Re: pfind_locked(pid) fails when in a jail?

From: Rick Macklem <rmacklem_at_uoguelph.ca>
Date: Tue, 17 Oct 2017 00:08:15 +0000
[stuff snipped]
> > >
> > pfind* does not do any filtering.
> >
Hmm, well I have no idea why the jailed mounts get looping in here then.

> > The real question though is why are you calling it in the first place. The
> > calls
> > I grepped in nfscl_procdoesntexist are highly suspicious - there is no
> > guarantee
> > the process you found here is the same you had at the time you were saving
> > the pid.
> >
Long long ago (about 2002) this code was written for OpenBSD2.6. I added
a call from the kernel exit() code to do this. When I ported it to FreeBSD
around 2005, I didn't find any way for a process exit notification to be done,
so I created the first version of this code. (This way of doing it was first
coded for Mac OS X 10.3, if I recall correctly.)

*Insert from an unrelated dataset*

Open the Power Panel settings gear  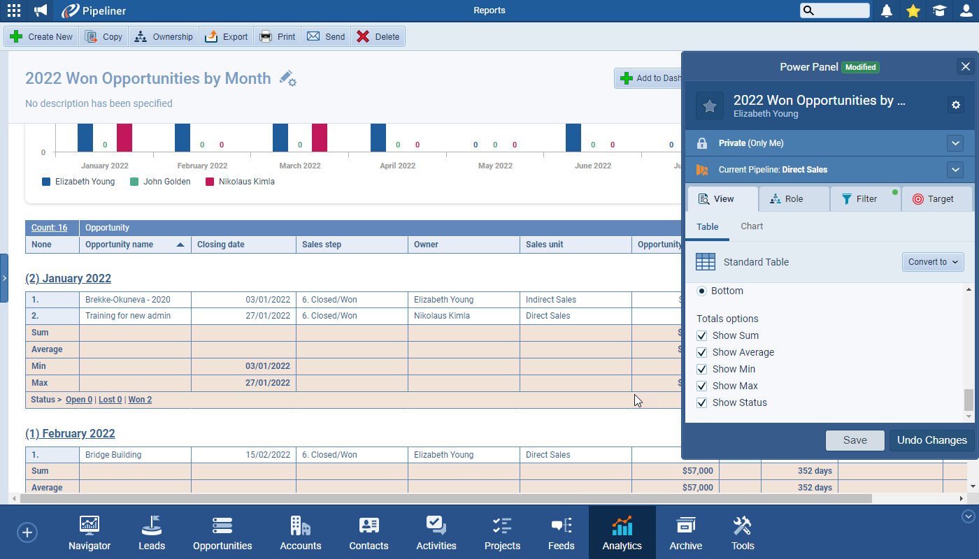[x=956, y=104]
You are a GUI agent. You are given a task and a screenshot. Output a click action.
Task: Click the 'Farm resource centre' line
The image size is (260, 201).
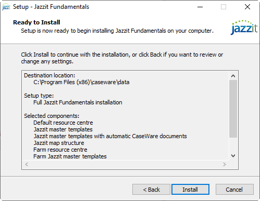[60, 150]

Since it does check that the time of process creation is the same, it doesn't
seem likely that it would find a different process (ie. two processes with the
same pid that were created at the same time within the clock resolution of
that creation time seems highly unlikely in practice?).

> > There is no usable process exit notification right now, but it can be added
> > if necessary.
> >
If there was a way for the NFS client to register to get a notification that a
given process is terminating (exit'ng), that could certainly be used instead
of this code.

I wouldn't want a call for every exit(), but only the ones that have NFSv4 opens.

>>
>> Does that mean there is something wrong with the existing eventhandler
>> notifications related to proc fork/exec/exit?
>>
>
>I already noted in the other mail that the current mechanism has
>avoidable global locking, lists traversals etc. But even with these
>issues fixed it calls everything for everyone.
>
>What's needed is a mechanism to register per-process callbacks. Details
>can be flamed over (e.g. should it require allocating a buffer per
>process or perhaps just one and then point to it from a resizable
>per-proc table when registered), but calling something which has nothing
>to do in almost all cases and from in a super inefficient way at that is
>definitely something we need to start cleaning up.
Yes, I would agree, although it doesn't explain what this CPU hog case is
caused by.

Thanks for the comments and if you create/commit the above, let me know
and I'll change the NFS client code to use it (if your patch doesn't do that).